Min Yu levantó la cabeza y miró por el espejo retrovisor con calma. «Bueno.»
Huo Yao lo reconoció y dejó el tema.
30 minutos después, llegaron al aeropuerto.
El profesor Min y el equipo arqueológico también acababan de llegar al aeropuerto. Estaban en el salón principal y todavía tenían que pasar por los controles de seguridad.
No había mucha gente dentro del salón. Huo Yao miró por encima y rápidamente los vio.
El equipo estaba formado por varias caras asiáticas, por lo que se les pudo ver de inmediato.
El profesor Min ya había recibido el mensaje de texto de su hijo. Al principio, estaba un poco desconcertado. Después de todo, su hijo tenía un temperamento frío, por lo que era imposible que Min Yu se ofreciera a despedirlo en el aeropuerto.
En el momento en que vio a Huo Yao, se dio cuenta de por qué su hijo aparecería aquí.
El profesor Min regañó a su hijo con desdén por dentro. Cuando Huo Yao se acercó, era todo sonrisas.
«Hola. Gracias por despedirme. El profesor Min agitó la mano hablando en un tono genial.
Min Yu levantó la ceja. “¿Parezco invisible para ti?”
El profesor Min pensó en la forma en que el palacio subterráneo se había derrumbado inexplicablemente y la sonrisa en su rostro se derrumbó rápidamente. Su rostro rápidamente se oscureció. «¿Crees que todos te aman o algo así?»
Min Yu se quedó sin palabras.
El profesor Min no quería hablar con él. En cambio, conversó con Huo Yao.
Min Yu suspiró suavemente por dentro. Ya podía decir que su estatus en la familia sería muy bajo.
Levantó la cabeza, miró al equipo arqueológico y desvió la mirada. Preguntó: «¿Dónde está el tío Sheng?»
Se refería al presidente Sheng. Gracias a su padre, ocasionalmente pudo interactuar con el presidente Sheng.
«Tenía una conferencia de arqueología a la que asistir en la mañana». El profesor Min levantó la mano y miró la hora. Luego, dijo: “Llamó antes. Creo que probablemente llegará pronto al aeropuerto”.

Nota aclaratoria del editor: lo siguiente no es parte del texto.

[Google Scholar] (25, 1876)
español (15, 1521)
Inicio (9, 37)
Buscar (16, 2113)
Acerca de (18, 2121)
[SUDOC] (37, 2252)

Min Yu asintió. Miró a Huo Yao. Cuando hicieron contacto visual, una mirada de complicidad pasó por sus ojos.
Desde el momento en que Huo Yao mencionó enviar a su padre al aeropuerto, supo sus intenciones.
En ese momento, dos autos se detuvieron en el área de entrega, uno tras otro. El presidente Sheng abrió la puerta del auto y se bajó del primer auto. Luego, caminó directamente hacia el vestíbulo principal del aeropuerto.